Quoted passage -
········

KRIT1 has also been shown to co-immunoprecipitate with cell-junctional proteins like β-catenin, p120-catenin, α-catenin, AF-6 and vascular endothelium VE-cadherin although the nature of these interactions remains to be resolved [61]. Notably, VE-cadherin is a critical vascular protein involved in CCM signalling [127] and may bind KRIT1 via β-catenin, helping to localize Rap1 to junctions [61,63]. VE-cadherin further controls localization of the Rap1 exchange factors Epac and PDZ-GEF to junctions, supporting local activation of Rap1 and stabilization of endothelial cell barriers [61,128,129].

········

Recorded information -
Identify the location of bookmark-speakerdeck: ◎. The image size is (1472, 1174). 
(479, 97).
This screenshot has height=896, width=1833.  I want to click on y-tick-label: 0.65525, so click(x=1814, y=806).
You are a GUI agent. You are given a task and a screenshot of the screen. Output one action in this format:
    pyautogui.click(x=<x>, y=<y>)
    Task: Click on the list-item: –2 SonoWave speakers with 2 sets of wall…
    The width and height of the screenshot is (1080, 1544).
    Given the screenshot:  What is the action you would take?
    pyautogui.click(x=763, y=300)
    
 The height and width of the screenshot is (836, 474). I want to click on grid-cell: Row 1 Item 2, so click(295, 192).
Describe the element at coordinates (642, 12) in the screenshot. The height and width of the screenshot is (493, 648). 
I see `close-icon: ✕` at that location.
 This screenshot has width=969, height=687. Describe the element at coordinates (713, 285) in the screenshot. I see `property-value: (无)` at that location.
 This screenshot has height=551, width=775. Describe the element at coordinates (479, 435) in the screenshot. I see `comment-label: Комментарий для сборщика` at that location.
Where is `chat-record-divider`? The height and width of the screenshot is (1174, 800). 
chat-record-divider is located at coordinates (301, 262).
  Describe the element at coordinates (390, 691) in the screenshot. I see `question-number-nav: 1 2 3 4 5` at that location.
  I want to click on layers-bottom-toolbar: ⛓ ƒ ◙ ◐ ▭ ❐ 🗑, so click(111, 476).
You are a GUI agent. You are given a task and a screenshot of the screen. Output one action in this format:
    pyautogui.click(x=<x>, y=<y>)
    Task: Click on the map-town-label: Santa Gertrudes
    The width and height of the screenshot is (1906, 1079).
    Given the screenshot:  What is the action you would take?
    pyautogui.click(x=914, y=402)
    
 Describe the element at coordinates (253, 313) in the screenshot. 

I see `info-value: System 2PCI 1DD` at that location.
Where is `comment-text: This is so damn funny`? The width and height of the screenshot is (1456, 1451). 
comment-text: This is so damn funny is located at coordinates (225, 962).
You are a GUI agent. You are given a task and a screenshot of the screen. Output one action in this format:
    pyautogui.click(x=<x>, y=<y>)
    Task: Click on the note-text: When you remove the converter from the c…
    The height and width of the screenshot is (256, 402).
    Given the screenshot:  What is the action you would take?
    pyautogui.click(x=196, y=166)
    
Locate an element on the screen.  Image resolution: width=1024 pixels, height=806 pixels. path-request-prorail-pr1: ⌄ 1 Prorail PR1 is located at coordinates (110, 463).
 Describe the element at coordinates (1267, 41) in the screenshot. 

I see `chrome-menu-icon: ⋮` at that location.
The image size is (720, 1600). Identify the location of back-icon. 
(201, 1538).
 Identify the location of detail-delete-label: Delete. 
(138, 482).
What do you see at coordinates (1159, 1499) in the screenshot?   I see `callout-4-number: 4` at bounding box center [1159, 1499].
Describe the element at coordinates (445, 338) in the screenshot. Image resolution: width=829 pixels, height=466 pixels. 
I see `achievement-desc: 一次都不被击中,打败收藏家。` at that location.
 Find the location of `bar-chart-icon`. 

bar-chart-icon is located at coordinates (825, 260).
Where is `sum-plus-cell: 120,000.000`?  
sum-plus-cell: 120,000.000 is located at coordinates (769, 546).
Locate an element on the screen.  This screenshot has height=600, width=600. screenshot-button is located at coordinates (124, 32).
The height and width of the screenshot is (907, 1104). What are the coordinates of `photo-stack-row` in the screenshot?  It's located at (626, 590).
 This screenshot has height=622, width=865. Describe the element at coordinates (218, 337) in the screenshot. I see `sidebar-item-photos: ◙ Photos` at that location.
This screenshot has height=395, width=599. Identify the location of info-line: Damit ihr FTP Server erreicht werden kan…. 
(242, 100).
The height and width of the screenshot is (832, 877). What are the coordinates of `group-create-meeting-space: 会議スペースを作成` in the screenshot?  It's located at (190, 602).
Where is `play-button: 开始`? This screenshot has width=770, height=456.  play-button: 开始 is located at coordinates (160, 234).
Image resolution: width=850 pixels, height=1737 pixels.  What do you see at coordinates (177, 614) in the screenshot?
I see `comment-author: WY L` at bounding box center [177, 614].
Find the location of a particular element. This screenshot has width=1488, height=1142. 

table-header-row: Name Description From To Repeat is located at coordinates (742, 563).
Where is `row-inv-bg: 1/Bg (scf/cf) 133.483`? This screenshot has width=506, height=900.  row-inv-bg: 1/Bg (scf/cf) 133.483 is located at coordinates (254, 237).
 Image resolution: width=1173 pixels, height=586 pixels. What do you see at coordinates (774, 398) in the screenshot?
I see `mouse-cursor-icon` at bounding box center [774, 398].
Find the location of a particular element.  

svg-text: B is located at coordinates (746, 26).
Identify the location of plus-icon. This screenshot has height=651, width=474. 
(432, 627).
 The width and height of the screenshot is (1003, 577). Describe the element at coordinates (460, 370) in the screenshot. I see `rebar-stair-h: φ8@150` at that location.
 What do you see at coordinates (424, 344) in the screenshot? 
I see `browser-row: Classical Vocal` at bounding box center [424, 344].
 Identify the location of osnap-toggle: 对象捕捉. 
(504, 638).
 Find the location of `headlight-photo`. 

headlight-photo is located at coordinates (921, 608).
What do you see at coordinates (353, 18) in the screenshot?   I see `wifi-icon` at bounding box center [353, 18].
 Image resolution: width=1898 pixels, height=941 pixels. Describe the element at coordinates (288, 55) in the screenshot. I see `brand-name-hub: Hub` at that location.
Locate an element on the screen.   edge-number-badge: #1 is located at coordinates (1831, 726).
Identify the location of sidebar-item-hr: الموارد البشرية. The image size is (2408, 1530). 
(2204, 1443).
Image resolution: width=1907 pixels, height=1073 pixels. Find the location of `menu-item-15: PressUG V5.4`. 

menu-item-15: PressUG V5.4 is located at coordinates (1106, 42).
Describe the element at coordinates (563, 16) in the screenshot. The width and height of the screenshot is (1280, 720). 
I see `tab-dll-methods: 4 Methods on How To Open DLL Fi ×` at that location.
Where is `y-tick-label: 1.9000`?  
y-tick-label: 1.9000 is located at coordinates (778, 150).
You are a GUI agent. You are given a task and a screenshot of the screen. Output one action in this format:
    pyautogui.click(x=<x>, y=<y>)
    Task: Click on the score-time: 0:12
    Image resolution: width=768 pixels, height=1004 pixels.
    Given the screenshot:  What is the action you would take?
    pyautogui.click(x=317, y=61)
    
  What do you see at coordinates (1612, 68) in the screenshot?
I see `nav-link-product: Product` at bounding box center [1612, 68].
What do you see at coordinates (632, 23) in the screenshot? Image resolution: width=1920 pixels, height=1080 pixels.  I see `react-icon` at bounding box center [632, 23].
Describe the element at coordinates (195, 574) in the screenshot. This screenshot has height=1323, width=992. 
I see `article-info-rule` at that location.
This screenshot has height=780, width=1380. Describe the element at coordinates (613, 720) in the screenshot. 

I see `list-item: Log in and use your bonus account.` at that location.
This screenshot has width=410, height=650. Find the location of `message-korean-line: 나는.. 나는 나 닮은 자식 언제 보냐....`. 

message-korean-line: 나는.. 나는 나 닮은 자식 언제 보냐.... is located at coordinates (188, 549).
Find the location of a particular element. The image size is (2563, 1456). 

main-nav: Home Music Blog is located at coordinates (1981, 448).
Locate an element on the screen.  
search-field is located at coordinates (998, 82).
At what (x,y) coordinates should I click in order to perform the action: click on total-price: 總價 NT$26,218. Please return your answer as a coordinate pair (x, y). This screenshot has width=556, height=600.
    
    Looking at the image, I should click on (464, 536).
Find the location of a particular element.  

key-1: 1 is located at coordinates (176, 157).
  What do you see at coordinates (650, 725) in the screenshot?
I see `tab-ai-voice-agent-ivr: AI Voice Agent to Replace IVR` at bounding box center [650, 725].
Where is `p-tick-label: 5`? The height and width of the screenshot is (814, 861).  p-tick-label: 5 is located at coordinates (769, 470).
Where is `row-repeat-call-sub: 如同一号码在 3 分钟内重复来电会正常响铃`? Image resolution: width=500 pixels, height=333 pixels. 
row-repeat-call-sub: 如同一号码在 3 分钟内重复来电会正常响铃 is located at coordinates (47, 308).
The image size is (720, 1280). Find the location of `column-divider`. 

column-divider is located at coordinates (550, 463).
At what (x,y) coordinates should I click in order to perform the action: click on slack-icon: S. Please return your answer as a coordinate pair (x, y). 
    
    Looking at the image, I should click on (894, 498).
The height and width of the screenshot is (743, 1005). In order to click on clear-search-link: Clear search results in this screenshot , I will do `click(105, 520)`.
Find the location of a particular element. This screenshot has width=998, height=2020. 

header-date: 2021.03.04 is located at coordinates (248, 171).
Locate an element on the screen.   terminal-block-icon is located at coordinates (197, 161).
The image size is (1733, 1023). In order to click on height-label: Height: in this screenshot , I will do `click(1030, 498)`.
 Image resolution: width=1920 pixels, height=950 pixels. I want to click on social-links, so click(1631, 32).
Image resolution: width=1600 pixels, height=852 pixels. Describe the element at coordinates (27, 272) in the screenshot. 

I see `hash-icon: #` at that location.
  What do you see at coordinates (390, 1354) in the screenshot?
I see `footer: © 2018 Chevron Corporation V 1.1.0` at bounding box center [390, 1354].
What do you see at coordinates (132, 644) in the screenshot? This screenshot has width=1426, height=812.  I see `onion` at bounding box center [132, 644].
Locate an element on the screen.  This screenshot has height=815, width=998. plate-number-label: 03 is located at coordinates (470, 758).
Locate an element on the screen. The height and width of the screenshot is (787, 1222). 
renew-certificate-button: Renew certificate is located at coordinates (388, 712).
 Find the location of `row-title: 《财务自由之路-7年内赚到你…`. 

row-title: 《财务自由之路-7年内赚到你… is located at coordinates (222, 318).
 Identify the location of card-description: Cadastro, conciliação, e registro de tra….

········

Task directions - Reproduce the KRIT1 passage above from "KRIT1 has also" up to and including "cell barriers [61,128,129].", word for word.

Output -
KRIT1 has also been shown to co-immunoprecipitate with cell-junctional proteins like β-catenin, p120-catenin, α-catenin, AF-6 and vascular endothelium VE-cadherin although the nature of these interactions remains to be resolved [61]. Notably, VE-cadherin is a critical vascular protein involved in CCM signalling [127] and may bind KRIT1 via β-catenin, helping to localize Rap1 to junctions [61,63]. VE-cadherin further controls localization of the Rap1 exchange factors Epac and PDZ-GEF to junctions, supporting local activation of Rap1 and stabilization of endothelial cell barriers [61,128,129].